- Problems to solve:
- 1) According to the text on the 6-minute walk test in COPD patients, how many patients had adverse events?
- 2) Write what follows the last sentence of the text on the 6-minute walk test in COPD patients.

- Text:
──────────────────────────────
Background and objective: The 6-min walk test (6MWT) is a simple test assessing functional capacity, but concerns about risks of substantial oxygen desaturation in pulmonary patients have led to non-adherence to the standardised American Thoracic Society guideline. We evaluated the safety of the 6MWT in stable COPD patients and compared the incidence of adverse events in patients with and without substantial exertional hypoxaemia.
Methods: 6MWT data were obtained for 1136 patients with moderate to very severe COPD. Demographics, adverse events, oxygen saturation (SpO2), 6-min walk distance, lung function and quality of life measures were compared between patients with substantial exertional hypoxaemia (nadir SpO2 < 85%) and those without (SpO2 ≥ 85%). Comparisons were made using Mann-Whitney U-test for continuous variables and Fisher's exact test for categorical variables.
Results: Twenty-five patients (2.2%) had adverse events, the most common being dizziness, chest tightness, chest pain and palpitations. Substantial exertional hypoxaemia did not increase the incidence of adverse events. No significant morbidity or mortality was recorded. Patients with adverse events had lower baseline SpO2, worse quality of life scores, and higher depression and anxiety scores. However, no significant differences were seen in anthropometric data, spirometric values or SpO2 during and after the 6MWT.
──────────────────────────────
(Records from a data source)

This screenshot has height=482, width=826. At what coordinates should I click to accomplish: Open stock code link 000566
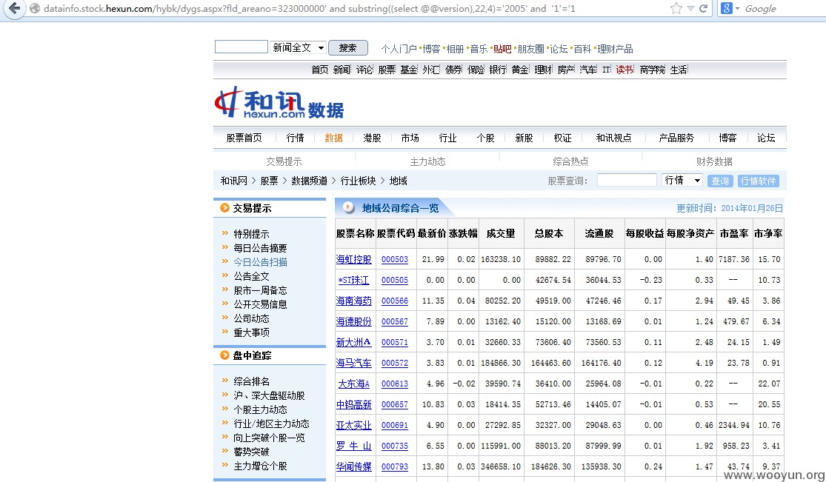pos(395,301)
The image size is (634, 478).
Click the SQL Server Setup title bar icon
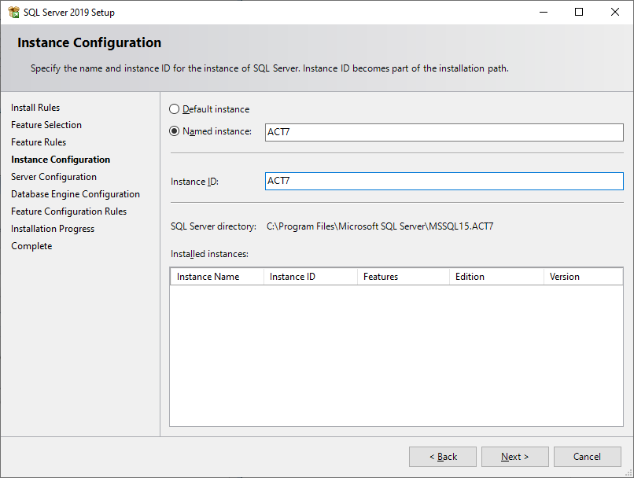click(13, 12)
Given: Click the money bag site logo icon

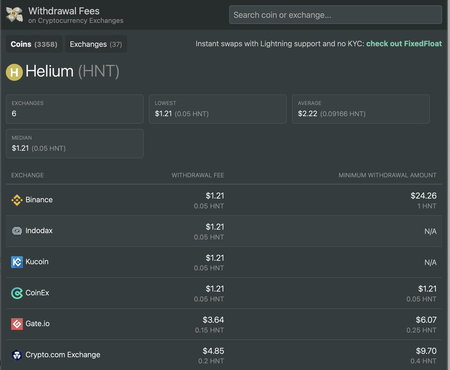Looking at the screenshot, I should tap(15, 15).
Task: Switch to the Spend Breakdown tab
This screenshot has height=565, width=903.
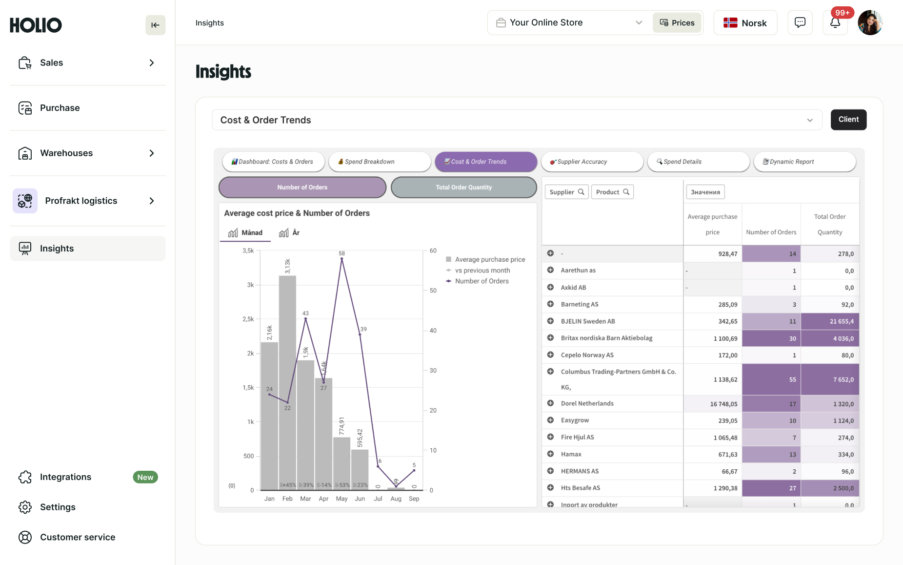Action: click(x=380, y=162)
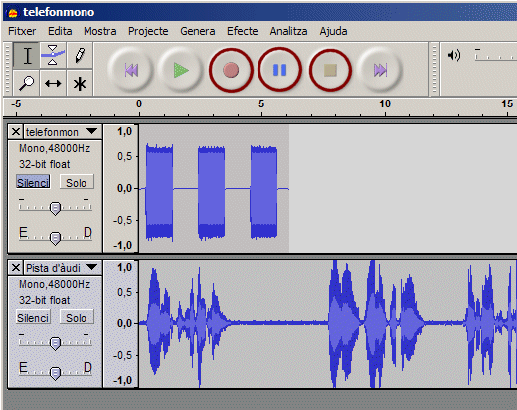Close the Pista d'àudi track
Screen dimensions: 517x410
coord(16,267)
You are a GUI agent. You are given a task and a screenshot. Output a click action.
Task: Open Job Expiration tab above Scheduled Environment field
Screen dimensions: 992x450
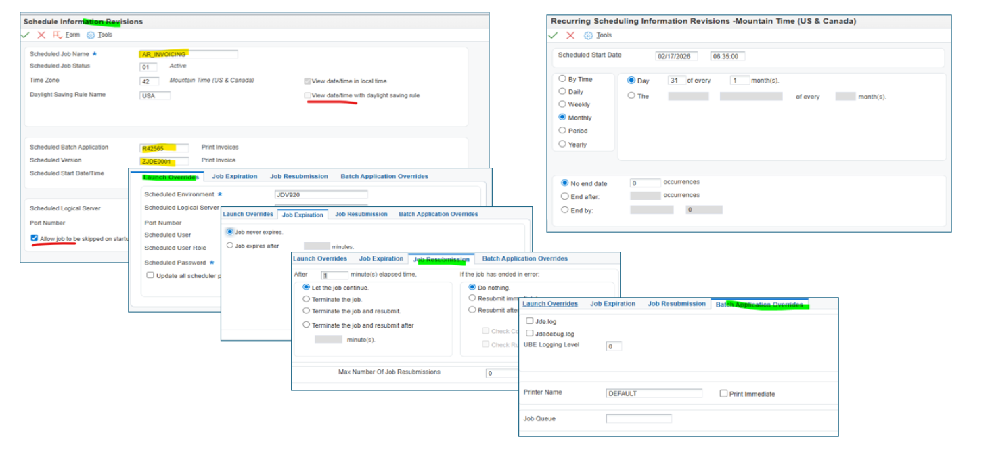click(234, 176)
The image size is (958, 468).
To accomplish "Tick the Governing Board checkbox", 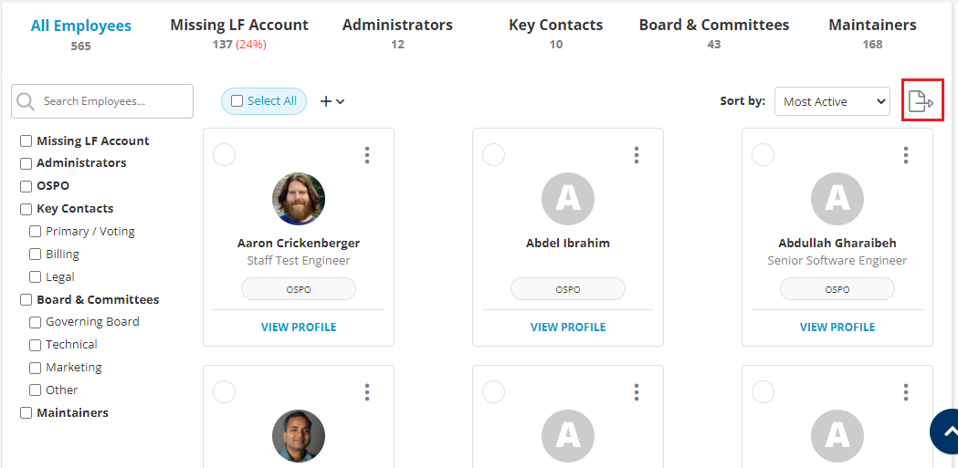I will coord(36,322).
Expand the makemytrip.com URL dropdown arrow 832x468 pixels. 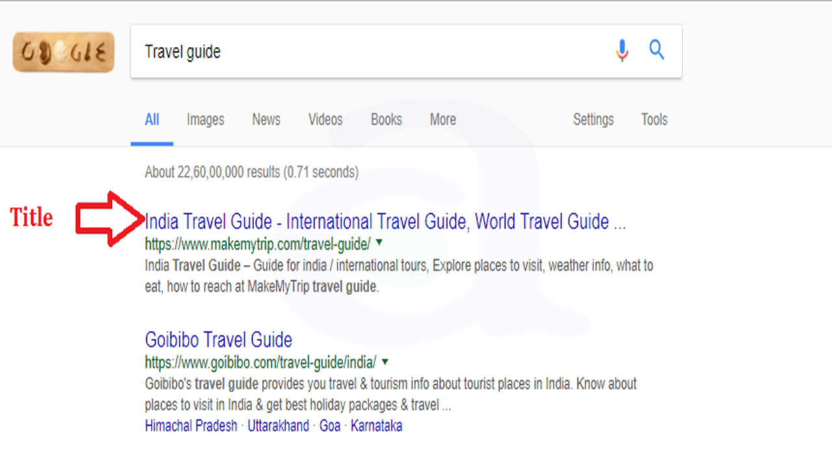coord(380,243)
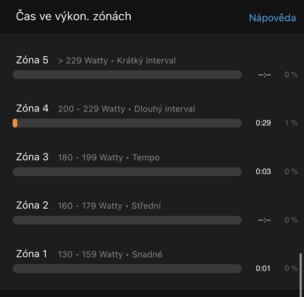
──────────────────────────────
- Results by task:
- 1) Twenty-five patients (2.2%) had adverse events.

- 2)
Conclusions: Asymptomatic exertional hypoxaemia is not associated with an increased incidence of adverse events during 6MWT in COPD patients. Our data support the ATS guideline that the 6MWT should be continued in the absence of symptoms and that intermittent oximetry monitoring does not assist in preventing adverse events.
Keywords: chronic obstructive pulmonary disease; exercise and pulmonary rehabilitation; hypoxaemia; oxygen desaturation; respiratory function test.
© 2015 Asian Pacific Society of Respirology.